§ **To be done**
Convert every row from the line containing "This screenshot has height=541, width=862." down to the line containing "point(908,17)", both included, into a JSON list of strings, one string per line and no blank lines.

§ **Records provided**

▼

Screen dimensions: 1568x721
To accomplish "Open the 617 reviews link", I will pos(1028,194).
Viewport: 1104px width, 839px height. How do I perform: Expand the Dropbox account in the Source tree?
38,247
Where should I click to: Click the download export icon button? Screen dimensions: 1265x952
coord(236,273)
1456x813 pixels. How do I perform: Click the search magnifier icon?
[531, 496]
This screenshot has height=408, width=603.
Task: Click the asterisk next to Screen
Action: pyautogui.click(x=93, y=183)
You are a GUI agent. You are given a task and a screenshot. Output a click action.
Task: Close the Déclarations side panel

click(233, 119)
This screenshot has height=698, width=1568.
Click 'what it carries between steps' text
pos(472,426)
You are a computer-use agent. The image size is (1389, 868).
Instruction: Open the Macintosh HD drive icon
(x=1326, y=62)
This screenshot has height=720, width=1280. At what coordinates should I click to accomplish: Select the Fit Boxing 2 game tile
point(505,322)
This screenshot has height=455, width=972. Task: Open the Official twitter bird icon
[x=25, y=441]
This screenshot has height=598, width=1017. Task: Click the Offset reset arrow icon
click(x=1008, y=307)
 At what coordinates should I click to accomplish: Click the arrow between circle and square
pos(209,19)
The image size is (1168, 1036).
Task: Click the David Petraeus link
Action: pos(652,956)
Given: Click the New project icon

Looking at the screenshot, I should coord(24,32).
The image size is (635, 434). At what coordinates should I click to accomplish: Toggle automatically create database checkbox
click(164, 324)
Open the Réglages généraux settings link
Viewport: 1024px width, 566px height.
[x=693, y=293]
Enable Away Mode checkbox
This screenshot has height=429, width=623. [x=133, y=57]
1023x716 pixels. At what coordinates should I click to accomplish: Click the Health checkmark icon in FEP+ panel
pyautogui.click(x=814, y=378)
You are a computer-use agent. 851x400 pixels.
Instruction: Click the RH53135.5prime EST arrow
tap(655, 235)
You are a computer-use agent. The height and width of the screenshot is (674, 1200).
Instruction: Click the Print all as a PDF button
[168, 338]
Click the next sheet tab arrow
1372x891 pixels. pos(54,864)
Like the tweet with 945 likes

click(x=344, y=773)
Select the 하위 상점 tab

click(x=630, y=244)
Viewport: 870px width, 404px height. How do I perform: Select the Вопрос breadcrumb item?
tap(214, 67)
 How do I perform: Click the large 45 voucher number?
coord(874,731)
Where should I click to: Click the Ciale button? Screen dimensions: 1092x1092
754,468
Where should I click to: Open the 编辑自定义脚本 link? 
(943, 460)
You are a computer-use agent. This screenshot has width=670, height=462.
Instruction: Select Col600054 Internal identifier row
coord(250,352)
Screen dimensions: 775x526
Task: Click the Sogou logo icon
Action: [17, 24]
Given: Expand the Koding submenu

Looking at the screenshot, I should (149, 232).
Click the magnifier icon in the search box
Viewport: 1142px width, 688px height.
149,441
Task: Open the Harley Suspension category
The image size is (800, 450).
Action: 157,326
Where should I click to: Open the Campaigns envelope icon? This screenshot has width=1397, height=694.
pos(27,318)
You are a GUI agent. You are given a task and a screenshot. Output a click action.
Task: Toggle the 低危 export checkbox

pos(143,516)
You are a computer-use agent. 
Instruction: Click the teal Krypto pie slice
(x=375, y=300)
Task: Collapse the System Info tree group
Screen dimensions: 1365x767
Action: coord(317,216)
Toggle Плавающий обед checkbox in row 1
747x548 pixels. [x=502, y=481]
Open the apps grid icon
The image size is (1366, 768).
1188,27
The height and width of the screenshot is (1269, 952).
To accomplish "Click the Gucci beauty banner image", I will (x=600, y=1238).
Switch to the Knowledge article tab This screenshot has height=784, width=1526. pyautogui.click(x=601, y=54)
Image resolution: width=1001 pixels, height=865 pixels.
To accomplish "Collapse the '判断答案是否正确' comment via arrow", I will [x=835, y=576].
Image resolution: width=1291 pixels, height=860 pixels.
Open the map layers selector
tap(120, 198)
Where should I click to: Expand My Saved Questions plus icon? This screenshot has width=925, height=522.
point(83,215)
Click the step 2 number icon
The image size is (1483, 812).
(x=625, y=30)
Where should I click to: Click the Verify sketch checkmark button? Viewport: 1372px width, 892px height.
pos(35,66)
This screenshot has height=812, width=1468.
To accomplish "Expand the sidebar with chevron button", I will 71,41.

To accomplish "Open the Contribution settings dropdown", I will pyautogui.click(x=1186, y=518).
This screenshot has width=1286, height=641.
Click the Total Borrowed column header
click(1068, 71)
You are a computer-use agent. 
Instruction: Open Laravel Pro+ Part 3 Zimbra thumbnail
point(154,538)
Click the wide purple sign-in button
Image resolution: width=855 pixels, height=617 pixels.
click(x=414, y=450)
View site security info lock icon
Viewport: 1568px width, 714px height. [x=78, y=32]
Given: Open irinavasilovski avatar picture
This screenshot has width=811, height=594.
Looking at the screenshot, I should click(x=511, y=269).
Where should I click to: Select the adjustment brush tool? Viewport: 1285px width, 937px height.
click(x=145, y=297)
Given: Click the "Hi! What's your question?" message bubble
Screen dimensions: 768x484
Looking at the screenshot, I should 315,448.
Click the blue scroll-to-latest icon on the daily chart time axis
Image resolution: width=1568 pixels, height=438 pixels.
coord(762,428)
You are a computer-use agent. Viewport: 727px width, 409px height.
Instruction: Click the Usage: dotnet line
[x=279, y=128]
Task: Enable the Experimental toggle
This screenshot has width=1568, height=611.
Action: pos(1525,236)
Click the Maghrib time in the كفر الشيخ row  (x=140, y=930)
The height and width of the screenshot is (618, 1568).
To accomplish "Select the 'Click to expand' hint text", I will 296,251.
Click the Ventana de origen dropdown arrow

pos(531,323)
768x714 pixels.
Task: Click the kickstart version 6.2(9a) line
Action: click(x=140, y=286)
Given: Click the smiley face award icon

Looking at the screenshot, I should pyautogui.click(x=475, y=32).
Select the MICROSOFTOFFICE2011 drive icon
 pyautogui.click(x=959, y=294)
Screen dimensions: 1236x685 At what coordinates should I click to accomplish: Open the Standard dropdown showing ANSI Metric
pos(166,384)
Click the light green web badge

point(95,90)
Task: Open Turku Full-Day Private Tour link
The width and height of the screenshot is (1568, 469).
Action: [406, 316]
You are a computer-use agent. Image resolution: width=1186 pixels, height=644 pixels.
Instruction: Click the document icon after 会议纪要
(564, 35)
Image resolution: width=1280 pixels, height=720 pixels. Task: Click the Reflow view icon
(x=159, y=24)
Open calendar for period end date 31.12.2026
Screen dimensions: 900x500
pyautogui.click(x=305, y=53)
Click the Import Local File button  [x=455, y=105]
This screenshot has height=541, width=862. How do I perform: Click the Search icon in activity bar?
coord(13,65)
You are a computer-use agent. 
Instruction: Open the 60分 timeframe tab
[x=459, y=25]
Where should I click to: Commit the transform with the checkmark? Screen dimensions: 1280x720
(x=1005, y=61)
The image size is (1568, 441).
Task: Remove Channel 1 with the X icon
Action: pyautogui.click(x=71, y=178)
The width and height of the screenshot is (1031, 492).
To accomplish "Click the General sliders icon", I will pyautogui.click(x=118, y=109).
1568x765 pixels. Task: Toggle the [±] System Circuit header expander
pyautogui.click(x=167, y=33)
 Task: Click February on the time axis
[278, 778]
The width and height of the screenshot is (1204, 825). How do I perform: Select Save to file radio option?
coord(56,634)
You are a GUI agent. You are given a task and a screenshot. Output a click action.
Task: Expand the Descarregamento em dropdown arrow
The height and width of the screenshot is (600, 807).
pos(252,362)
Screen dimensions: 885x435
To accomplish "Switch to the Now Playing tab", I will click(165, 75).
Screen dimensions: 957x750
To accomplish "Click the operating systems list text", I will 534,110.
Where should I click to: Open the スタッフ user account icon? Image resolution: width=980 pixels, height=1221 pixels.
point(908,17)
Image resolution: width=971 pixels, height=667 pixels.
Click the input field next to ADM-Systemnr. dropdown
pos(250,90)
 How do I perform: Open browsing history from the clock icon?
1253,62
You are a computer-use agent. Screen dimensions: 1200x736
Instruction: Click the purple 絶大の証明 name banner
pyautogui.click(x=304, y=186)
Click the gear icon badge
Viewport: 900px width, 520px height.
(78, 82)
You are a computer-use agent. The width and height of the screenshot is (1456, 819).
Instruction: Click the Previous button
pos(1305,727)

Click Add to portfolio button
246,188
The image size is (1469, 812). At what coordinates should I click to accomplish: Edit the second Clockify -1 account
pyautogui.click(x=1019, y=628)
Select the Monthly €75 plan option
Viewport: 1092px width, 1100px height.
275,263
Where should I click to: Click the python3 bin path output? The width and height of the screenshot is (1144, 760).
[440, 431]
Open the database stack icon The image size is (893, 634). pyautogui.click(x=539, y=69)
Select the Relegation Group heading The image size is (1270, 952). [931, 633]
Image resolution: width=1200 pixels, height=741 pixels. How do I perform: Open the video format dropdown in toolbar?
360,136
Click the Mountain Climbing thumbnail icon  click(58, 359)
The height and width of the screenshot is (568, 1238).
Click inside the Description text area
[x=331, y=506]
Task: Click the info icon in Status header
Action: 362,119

▲

§ **Exercise solution**
[
  "This screenshot has height=541, width=862. How do I perform: Click the Search icon in activity bar?",
  "coord(13,65)",
  "You are a computer-use agent. ",
  "Instruction: Open the 60分 timeframe tab",
  "[x=459, y=25]",
  "Where should I click to: Commit the transform with the checkmark? Screen dimensions: 1280x720",
  "(x=1005, y=61)",
  "The image size is (1568, 441).",
  "Task: Remove Channel 1 with the X icon",
  "Action: pyautogui.click(x=71, y=178)",
  "The width and height of the screenshot is (1031, 492).",
  "To accomplish \"Click the General sliders icon\", I will pyautogui.click(x=118, y=109).",
  "1568x765 pixels. Task: Toggle the [±] System Circuit header expander",
  "pyautogui.click(x=167, y=33)",
  " Task: Click February on the time axis",
  "[278, 778]",
  "The width and height of the screenshot is (1204, 825). How do I perform: Select Save to file radio option?",
  "coord(56,634)",
  "You are a GUI agent. You are given a task and a screenshot. Output a click action.",
  "Task: Expand the Descarregamento em dropdown arrow",
  "The height and width of the screenshot is (600, 807).",
  "pos(252,362)",
  "Screen dimensions: 885x435",
  "To accomplish \"Switch to the Now Playing tab\", I will click(165, 75).",
  "Screen dimensions: 957x750",
  "To accomplish \"Click the operating systems list text\", I will 534,110.",
  "Where should I click to: Open the スタッフ user account icon? Image resolution: width=980 pixels, height=1221 pixels.",
  "point(908,17)"
]